Forms are one of the more complex objects that we can add to our web pages. Instead of a single tutorial on adding forms I have instead decided to write a series of tutorials that start by showing you how to create a form that has nothing but a submit button and we will gradually add additional fields of different types until we have covered all of the different types of fields that we can add.
Here's what the Single Button Form page looks like in your web browser.
All form fields in XHTML must be contained within a form container. The form container must have an action attribute that indicates the action that is to be taken if the form is submitted. If a form is being used for a purpose that does not require that it ever be submitted then the action attribute is still required but can contain a simple placeholder (action="#").
The method attribute is required when the form is one that will be submitted and is not required if the form will not be submitted.

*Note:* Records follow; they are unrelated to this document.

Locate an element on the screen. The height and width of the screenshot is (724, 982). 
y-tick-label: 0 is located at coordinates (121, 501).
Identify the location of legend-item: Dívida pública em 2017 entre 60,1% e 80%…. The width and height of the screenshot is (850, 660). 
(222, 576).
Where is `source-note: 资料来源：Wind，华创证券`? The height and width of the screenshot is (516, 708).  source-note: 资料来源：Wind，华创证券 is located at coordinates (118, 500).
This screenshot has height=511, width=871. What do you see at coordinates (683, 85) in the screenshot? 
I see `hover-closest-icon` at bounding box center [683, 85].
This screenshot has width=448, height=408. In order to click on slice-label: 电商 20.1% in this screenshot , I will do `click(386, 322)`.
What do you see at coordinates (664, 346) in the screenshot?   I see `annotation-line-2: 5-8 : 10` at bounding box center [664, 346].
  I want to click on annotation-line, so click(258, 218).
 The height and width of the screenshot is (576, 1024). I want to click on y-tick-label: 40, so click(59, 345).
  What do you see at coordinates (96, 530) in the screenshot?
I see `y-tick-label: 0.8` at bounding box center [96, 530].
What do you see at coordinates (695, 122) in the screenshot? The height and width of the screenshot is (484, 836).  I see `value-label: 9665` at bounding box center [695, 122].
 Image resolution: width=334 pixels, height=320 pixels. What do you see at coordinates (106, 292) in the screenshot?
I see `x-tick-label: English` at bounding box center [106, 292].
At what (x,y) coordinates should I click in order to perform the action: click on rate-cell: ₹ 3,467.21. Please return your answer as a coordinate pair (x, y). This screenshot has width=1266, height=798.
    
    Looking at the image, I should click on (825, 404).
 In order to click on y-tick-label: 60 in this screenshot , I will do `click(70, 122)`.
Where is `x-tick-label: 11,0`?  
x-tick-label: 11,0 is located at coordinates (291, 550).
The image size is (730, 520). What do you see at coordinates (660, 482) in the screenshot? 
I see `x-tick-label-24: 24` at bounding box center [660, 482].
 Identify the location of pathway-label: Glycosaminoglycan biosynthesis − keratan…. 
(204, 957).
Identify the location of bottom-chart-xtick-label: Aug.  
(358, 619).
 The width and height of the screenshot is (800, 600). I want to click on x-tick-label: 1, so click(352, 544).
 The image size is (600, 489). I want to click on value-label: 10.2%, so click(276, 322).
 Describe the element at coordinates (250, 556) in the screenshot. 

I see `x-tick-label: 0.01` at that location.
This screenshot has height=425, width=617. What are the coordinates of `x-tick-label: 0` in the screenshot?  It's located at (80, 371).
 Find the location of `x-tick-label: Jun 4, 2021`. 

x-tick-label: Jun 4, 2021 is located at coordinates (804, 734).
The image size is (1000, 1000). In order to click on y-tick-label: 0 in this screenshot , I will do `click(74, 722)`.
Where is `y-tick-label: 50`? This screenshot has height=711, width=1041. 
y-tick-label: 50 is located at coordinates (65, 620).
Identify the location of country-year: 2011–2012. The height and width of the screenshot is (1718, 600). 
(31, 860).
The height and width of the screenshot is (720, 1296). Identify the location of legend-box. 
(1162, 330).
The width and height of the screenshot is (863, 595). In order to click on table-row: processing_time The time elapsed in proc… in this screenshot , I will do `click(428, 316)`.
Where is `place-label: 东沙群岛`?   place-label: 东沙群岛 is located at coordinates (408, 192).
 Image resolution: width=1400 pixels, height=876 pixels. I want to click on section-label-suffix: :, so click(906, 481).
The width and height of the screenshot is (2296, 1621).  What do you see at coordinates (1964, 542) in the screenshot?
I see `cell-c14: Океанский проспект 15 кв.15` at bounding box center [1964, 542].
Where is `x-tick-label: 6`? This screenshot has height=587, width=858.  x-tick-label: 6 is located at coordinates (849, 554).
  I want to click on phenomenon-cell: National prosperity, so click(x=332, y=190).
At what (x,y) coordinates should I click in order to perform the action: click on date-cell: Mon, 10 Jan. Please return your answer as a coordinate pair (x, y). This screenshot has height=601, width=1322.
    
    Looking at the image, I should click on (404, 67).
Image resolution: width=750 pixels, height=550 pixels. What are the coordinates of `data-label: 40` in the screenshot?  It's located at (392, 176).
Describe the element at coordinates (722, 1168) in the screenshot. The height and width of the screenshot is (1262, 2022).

The method attribute controls how the form fields are submitted. If method="post" then the form fields are passed in the HTTP header to the following web page. That page must support some form of server side processing in order that the posted fields can be extracted and made available in the page. The alternative method="get" passed the fields in a query string added to the end of the address of the next page. The query string follows the ? that the form adds to the end of the address in the action attribute and consists of a series of field=value entries separated by ampersands.
While not mandatory the value attribute will be entered for most input fields to define the value associated with the field. Depending on the type of input field this value may or may not be displayed on the page and may or may not be updatable. In the case of a submit button the value is displayed as the text in the button.